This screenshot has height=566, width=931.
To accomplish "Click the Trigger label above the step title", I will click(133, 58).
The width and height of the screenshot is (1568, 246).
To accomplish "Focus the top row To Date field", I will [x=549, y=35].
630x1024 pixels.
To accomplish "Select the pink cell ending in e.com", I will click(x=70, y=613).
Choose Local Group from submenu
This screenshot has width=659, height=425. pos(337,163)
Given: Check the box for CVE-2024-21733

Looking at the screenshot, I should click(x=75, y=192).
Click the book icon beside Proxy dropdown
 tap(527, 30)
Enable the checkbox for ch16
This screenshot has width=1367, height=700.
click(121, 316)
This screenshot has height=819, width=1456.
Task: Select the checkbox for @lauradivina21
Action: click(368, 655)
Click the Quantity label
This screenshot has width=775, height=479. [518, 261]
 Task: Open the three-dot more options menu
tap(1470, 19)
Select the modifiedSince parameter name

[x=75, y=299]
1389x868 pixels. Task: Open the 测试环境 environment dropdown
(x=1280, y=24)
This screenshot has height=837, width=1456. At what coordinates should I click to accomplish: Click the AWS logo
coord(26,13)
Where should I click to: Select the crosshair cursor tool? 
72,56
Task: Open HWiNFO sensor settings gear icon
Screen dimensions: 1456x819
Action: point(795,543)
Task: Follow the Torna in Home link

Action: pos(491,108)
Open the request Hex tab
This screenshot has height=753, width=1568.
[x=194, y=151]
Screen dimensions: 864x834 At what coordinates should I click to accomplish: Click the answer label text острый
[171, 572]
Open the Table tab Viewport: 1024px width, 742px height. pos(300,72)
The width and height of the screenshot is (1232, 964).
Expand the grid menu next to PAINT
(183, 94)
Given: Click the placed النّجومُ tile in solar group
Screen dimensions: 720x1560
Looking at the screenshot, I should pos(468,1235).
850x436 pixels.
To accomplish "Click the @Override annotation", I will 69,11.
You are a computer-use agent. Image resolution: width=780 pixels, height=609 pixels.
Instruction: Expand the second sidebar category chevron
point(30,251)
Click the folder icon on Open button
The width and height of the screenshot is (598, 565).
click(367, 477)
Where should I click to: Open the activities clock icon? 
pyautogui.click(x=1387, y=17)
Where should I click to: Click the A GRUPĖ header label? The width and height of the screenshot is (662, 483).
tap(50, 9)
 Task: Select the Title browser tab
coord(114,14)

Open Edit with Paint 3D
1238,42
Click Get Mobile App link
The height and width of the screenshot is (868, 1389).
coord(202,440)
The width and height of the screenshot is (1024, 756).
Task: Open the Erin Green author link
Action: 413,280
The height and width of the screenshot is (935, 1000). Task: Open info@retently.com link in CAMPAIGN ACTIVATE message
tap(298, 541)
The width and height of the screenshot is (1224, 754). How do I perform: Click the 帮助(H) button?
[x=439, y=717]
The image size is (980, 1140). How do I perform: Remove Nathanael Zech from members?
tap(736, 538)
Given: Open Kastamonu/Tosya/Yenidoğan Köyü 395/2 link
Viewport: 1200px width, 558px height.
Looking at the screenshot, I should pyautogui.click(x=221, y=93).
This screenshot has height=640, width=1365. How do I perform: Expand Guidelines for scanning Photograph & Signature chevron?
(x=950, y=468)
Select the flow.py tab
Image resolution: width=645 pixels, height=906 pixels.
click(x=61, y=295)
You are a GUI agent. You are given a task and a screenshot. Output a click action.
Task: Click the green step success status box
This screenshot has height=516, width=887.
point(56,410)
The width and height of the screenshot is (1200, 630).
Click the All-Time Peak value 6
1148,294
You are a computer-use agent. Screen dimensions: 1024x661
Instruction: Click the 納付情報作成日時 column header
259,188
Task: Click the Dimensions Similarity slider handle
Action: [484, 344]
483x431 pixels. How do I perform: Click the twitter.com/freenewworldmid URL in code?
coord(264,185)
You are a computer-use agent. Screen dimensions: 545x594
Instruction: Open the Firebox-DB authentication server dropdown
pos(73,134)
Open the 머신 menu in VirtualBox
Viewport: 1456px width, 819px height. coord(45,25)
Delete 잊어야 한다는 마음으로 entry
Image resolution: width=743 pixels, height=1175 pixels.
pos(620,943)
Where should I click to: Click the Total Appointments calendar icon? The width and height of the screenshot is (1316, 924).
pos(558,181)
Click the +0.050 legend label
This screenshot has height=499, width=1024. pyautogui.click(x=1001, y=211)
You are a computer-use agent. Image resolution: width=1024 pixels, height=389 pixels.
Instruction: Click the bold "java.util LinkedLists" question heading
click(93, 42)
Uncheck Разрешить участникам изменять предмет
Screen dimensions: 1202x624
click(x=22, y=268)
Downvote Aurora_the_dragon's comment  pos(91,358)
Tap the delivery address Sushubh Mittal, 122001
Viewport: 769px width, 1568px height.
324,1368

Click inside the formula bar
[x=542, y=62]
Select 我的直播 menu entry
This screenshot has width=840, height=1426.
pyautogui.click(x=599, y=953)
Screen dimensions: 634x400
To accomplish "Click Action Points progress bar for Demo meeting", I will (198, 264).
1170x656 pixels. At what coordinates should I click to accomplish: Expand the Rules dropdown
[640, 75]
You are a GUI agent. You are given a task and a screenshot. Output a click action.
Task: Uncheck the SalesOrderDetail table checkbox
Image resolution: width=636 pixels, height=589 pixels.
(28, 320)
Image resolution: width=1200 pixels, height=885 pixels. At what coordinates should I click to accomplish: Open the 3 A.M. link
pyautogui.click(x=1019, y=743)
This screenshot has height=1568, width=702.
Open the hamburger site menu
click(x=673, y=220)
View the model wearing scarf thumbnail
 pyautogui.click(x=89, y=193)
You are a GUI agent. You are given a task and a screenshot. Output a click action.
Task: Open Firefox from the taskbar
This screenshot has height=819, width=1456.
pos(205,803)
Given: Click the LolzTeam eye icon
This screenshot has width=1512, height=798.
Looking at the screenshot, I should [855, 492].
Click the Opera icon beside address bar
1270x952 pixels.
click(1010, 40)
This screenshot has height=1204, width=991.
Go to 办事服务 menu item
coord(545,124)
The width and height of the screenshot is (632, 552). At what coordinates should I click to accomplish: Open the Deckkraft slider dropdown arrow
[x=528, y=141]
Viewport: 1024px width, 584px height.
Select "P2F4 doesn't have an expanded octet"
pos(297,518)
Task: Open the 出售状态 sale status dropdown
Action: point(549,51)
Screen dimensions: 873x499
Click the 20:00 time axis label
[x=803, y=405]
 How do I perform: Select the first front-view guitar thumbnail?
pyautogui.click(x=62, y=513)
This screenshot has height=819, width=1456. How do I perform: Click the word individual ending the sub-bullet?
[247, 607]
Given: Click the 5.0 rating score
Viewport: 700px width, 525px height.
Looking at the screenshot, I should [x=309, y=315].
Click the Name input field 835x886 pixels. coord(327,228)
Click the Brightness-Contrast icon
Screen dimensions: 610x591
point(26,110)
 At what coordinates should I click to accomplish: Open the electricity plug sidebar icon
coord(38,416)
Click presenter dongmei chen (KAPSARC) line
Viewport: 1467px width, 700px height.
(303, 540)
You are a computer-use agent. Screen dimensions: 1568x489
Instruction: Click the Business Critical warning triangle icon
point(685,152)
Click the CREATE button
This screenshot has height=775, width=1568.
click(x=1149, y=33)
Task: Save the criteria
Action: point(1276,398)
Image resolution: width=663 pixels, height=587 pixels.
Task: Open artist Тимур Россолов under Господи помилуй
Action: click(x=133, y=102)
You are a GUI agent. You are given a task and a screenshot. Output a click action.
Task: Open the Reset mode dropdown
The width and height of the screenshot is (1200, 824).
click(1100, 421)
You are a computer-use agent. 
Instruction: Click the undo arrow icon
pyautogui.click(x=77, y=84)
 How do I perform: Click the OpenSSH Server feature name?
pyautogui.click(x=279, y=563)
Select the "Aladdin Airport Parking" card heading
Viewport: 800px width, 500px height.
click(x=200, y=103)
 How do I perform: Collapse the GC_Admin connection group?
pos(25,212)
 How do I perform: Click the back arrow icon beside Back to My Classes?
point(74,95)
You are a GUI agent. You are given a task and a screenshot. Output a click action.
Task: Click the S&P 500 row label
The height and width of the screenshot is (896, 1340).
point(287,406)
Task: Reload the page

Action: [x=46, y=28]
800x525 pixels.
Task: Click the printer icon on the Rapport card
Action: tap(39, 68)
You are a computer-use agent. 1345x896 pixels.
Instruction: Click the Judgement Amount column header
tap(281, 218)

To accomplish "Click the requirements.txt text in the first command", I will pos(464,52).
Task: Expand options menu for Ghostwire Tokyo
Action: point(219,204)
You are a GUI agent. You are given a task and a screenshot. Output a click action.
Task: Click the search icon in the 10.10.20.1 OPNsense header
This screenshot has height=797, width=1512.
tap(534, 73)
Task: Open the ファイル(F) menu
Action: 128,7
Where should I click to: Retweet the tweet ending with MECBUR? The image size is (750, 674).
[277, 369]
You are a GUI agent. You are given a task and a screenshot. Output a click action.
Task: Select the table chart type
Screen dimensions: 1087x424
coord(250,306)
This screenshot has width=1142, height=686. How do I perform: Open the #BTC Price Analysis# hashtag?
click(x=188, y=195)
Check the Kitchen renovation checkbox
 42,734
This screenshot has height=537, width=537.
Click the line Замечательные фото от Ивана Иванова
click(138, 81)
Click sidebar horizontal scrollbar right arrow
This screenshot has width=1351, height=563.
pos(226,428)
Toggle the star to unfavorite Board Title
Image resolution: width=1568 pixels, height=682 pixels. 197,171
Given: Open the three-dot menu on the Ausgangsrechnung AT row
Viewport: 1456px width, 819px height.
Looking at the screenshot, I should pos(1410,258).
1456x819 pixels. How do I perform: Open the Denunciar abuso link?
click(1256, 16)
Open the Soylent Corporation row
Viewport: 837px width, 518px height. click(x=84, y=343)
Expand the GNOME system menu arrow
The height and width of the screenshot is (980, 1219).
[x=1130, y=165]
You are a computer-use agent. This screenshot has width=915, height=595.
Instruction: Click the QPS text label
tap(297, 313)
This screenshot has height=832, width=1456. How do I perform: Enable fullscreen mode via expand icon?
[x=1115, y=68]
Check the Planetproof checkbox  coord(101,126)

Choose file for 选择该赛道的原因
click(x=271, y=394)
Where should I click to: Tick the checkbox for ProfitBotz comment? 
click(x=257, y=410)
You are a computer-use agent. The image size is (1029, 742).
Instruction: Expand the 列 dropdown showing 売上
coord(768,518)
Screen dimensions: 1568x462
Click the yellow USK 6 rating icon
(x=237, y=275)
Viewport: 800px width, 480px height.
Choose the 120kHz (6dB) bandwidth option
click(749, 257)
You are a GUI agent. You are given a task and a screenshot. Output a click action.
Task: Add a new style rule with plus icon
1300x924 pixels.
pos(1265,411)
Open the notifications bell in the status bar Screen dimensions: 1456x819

Exercise -
Render the data from the start through the line containing "Action: point(795,543)" as a JSON list of strings, one string per line, with blank lines omitted and both ends included.

Reply to the exercise -
[
  "This screenshot has height=566, width=931.",
  "To accomplish \"Click the Trigger label above the step title\", I will click(133, 58).",
  "The width and height of the screenshot is (1568, 246).",
  "To accomplish \"Focus the top row To Date field\", I will [x=549, y=35].",
  "630x1024 pixels.",
  "To accomplish \"Select the pink cell ending in e.com\", I will click(x=70, y=613).",
  "Choose Local Group from submenu",
  "This screenshot has width=659, height=425. pos(337,163)",
  "Given: Check the box for CVE-2024-21733",
  "Looking at the screenshot, I should click(x=75, y=192).",
  "Click the book icon beside Proxy dropdown",
  " tap(527, 30)",
  "Enable the checkbox for ch16",
  "This screenshot has width=1367, height=700.",
  "click(121, 316)",
  "This screenshot has height=819, width=1456.",
  "Task: Select the checkbox for @lauradivina21",
  "Action: click(368, 655)",
  "Click the Quantity label",
  "This screenshot has width=775, height=479. [518, 261]",
  " Task: Open the three-dot more options menu",
  "tap(1470, 19)",
  "Select the modifiedSince parameter name",
  "[x=75, y=299]",
  "1389x868 pixels. Task: Open the 测试环境 environment dropdown",
  "(x=1280, y=24)",
  "This screenshot has height=837, width=1456. At what coordinates should I click to accomplish: Click the AWS logo",
  "coord(26,13)",
  "Where should I click to: Select the crosshair cursor tool? ",
  "72,56",
  "Task: Open HWiNFO sensor settings gear icon",
  "Screen dimensions: 1456x819",
  "Action: point(795,543)"
]